Phospholipid tubelets.

A novel electron microscopy specimen protocol shows that the presumed phospholipid bilayer membrane ribbons that wind helically to form the cylinders known as "tubules" are actually flattened tubes. These flattened tubes are alternatively found with a helical twist about the tube's long axis or occasionally flat with no winding or twist. Flat, cylindrically wound and axially twisted segments are routinely found along a single tube's length, and at the helically wound and axially twisted segment junctions, the chiral sense of the structure often, but not always, changes chiral sense.

Chiral tubule self-assembly from an achiral diynoic lipid.

Tubules possessing microm-scale chiral substructure self-assemble from an achiral isomer of the tubule-forming diynoic phosphatidylcholine, 1,2-bis(10,12-tricosadiynoyl)sn-glycero-3-phosphocholine [DC(8,9)PC], showing that molecular chirality is not essential for tubule formation. CD spectroscopy shows that these structures' helical sense of handedness instead originates in a spontaneous cooperative chiral symmetry-breaking process. We conclude that the chiral symmetry-breaking must originate in the unusual feature common to the chiral and achiral tubule-forming molecules, the diynes centered in their hydrocarbon tails.
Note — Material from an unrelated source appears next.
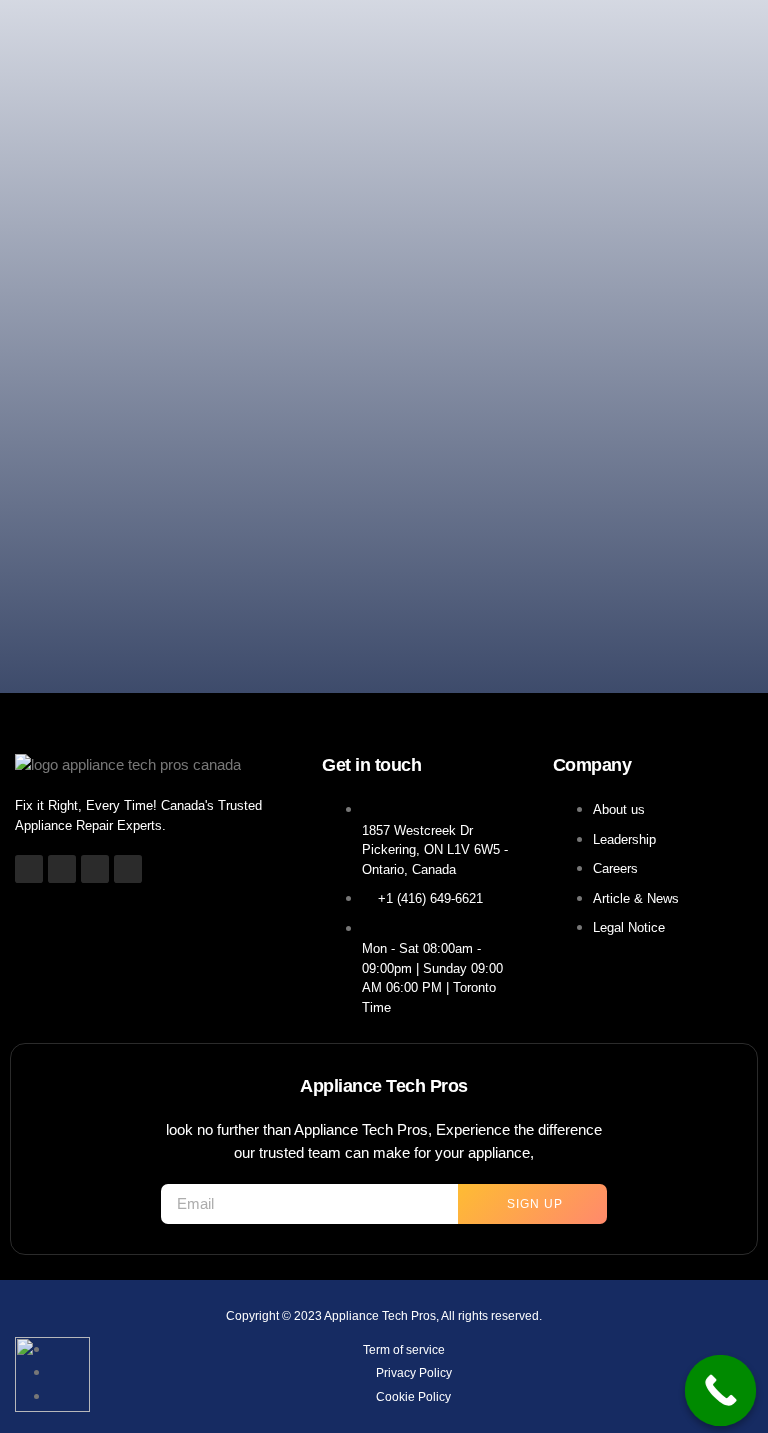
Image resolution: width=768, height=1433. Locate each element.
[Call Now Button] (721, 1391)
Phospholipid/protein cones.

The presence of protein in tubule-forming solutions of the diacetylenic phospholipid 1,2-bis(10,12-tricosadiynoyl)-sn-glycero-3-phosphocholine results in the formation of hollow cones rather than the expected hollow cylinders. Differential phase-contrast video microscopy reveals that cones grow from proteinaceous nodules in a fashion similar to cylindrical tubule growth from spherical vesicles. Spatially resolved electron-beam energy-dispersive X-ray fluorescence spectroscopy shows the protein to be associated with the cone wall.

Phosphonate lipid tubules II.

We describe a new chiral tubule-forming lipid in which the C-O-P phosphoryl linkage of the archetypal tubule-forming molecule, 1,2-bis(10,12-tricosadiynoyl)-sn-glycero-3-phosphocholine, "DC(8,9)PC", is replaced by a C-P linkage. Tubule formation with this phosphonate analogue proceeds under the same mild conditions as with DC(8,9)PC and produces similar yields, but synchrotron small-angle X-ray scattering, atomic force microscopy, and optical microscopy show the new tubules to have diameters 1.94 times as great, to be significantly shorter, and to be thinner-walled.